Puppets. Some consider them creepy, and to others, it’s an art form. Northwood High School is having its first puppet show, One Home, Nov. 18-19. But these are no sock puppets, these are paperhand puppets; constructed from paper, cardboard, wood beams and fabric, they can be up to 15 feet in height. Students in art and theatre classes have been constructing them with the help of Donovan Zimmerman, founder and co-director of Paperhand Puppet Intervention.

“I think it’s a good way to unify the different groups of students by working on one big project together,” sophomore Anna Pickens said. “Usually, we’re working on different projects, but working on a big project with everyone, it makes you really feel like you’re a part of something bigger.”

The inspiration for this show came from art teacher Leslie Burwell’s summer in South Africa with Go Global N.C., an organization that sends teachers all over the world. While in South Africa, Burwell visited an orphanage called LIV. LIV is an organization that cares for orphaned and vulnerable children. The choir at LIV has a song that will be featured in the show and proceeds will be donated to the orphanage.

“Right now the rand, the South African currency, is really low at about a 17 rand : $1 ratio,” Burwell said. “If we’re going to earn $500 from the show, that would be about 7,000 rand in South Africa. You can eat a really nice meal for about 30 rand, and the fact that we can make $500 here, the impact would be huge.”

Burwell always wanted to write a puppet show and was inspired to write a piece on American and South African civil rights movements.

“I wanted to write a play about the Apartheid Movement and the United States segregation,” Burwell said. “Our puppet show is going to start with a little lion going to South Africa. She’s going to meet a bird, an ibis specifically, that’s going to tell her the story of Gandhi, Nelson Mandela, Martin Luther King Jr. and The Greensboro Four. We’re also going to look at where we are right now, our current conditions.”

The history won’t be directly reflected in the show; it is going to be metaphorical.

“The thread that’s going to run through it isn’t going to be so deep, it’s metaphorical,” Burwell said. “There are going to be scenes where puppets are playing tic-tac-toe and tug of war and a scene where the penguins have a little dance. I don’t want to give everything away, but the story will be told in a way that won’t be as serious as what my content is about. But the message will be there and I hope the audience will connect to it.”

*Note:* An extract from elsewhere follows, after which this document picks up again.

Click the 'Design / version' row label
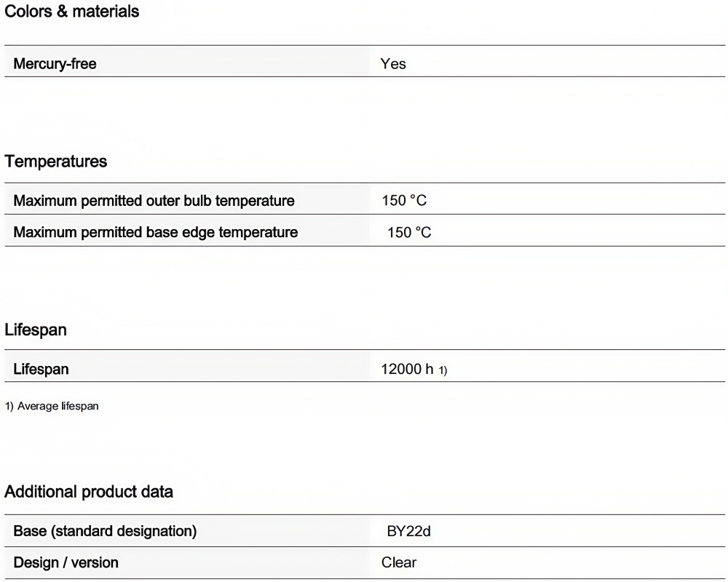 point(66,563)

Due to expenses, this will be a one year only opportunity to support the Northwood Arts Department and to experience the puppets they have created.

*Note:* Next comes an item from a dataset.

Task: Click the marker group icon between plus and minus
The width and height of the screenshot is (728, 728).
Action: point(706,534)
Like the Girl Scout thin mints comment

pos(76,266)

“I think it has something for everyone: some history, even some music,” junior Joe Crawford said. “There’s dancing and singing; it’s going to be a lot of fun. I’m expecting a fun experience with people I care about and doing something I love: acting and theatre stuff.”

Dancers, actors, singers and voices auditioned in late September and roles were announced in early October. Dancer and sophomore Meera Butalia remembers when she watched the puppets made by Paperhand Puppet Intervention at the Forest Theatre and is excited to be able to perform alongside them.

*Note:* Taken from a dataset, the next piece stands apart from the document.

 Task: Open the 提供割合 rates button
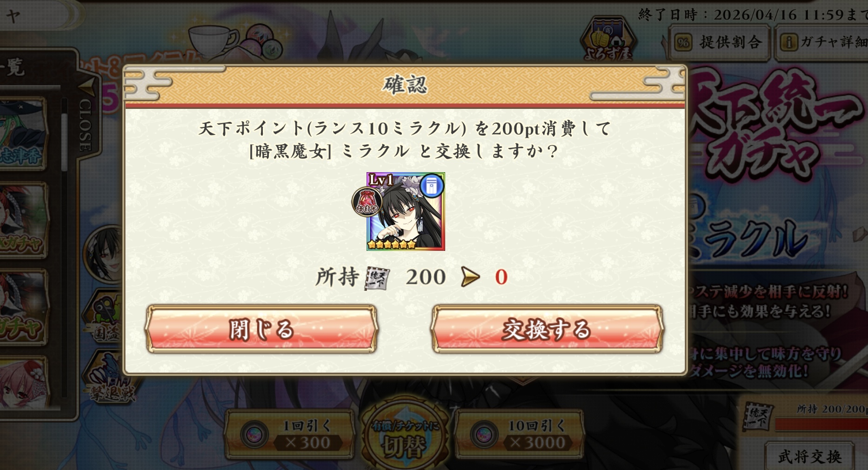point(719,43)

“I think most people will get it and it will be a cool way for Northwood to make a statement about the world and what’s going on,” Butalia said. “I’ve been going to see the puppet show since I was little at the Forest Theater and usually they’re making a statement about the environment. I never really understood them before when I was younger; it was all about the pretty puppets. Now that I’m more involved in the world and I know what’s going on, it makes a difference to me and I think it will be nice to dance with something like that on stage.”